Third, integration with Canvas. KTH, like many European universities, uses Canvas as its learning management system. The grading workflow needed to pull submissions from Canvas, apply marks, and push results back, all within the existing administrative infrastructure that examiners and students already use.

No existing tool addressed all three requirements simultaneously.

What I learned about building software as an academic

Building AEMS taught me several things that my training in continuum mechanics did not prepare me for.

Software is never finished. In research, a model converges to a solution. In software, every solution generates new requirements. The annotation system worked, so users wanted better annotation placement. The Canvas integration worked, so users wanted batch processing. Each capability created demand for the next.

Testing is not optional. Early versions had intermittent bugs that appeared only with certain PDF layouts or handwriting styles. Building a comprehensive test suite (the current count is over 6,000 tests) was not academic perfectionism. It was the only way to ship changes without breaking existing functionality.

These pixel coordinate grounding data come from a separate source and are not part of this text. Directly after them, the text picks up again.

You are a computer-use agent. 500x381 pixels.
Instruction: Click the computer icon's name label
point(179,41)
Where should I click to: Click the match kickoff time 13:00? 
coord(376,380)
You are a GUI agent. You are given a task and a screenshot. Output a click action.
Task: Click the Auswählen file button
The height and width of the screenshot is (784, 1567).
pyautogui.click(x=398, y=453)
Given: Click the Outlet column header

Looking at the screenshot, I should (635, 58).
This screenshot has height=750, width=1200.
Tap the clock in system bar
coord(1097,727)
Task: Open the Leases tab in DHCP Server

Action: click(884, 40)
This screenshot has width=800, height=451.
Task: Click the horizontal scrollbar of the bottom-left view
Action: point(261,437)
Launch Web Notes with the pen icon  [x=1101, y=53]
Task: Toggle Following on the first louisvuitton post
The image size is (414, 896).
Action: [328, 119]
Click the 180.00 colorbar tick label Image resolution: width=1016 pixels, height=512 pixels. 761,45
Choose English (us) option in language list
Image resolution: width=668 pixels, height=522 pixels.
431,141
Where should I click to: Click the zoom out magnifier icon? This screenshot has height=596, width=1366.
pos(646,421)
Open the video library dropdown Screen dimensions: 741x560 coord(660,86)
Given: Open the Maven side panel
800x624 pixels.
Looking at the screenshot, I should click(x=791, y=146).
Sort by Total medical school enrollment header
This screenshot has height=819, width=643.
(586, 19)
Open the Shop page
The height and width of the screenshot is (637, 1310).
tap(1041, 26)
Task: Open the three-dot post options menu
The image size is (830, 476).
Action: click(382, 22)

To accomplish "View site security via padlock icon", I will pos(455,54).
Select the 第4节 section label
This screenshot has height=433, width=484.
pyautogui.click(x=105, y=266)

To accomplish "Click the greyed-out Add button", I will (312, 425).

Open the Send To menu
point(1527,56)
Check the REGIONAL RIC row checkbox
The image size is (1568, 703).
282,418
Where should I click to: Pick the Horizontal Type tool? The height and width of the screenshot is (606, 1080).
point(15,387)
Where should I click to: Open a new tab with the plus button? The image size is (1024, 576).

Privacy is an architecture decision, not a feature. You cannot add privacy to a system that was designed to aggregate data centrally. AEMS was built from the beginning with the assumption that exam data should stay as close to the examiner as possible. That decision shaped every subsequent architectural choice.

The current state

AEMS now supports multiple AI providers (Anthropic Claude, OpenAI GPT-4o, Google Gemini, and local models via Ollama), full Canvas LMS integration with a five-step grading wizard, PDF annotation with coordinate-refined placement, a four-tier memory system that learns from examiner corrections, and deployment options ranging from a desktop application to a full on-premises institutional installation.

It is used for real exams with real students. It saves real time. And it started because I was tired of spending a week on marking when I could have been doing research.

The rest of this blog will document the technical decisions, design trade-offs, and lessons learned along the way. If you are an academic who has ever looked at a stack of exams and thought “there must be a better way,” this project is an answer to that thought.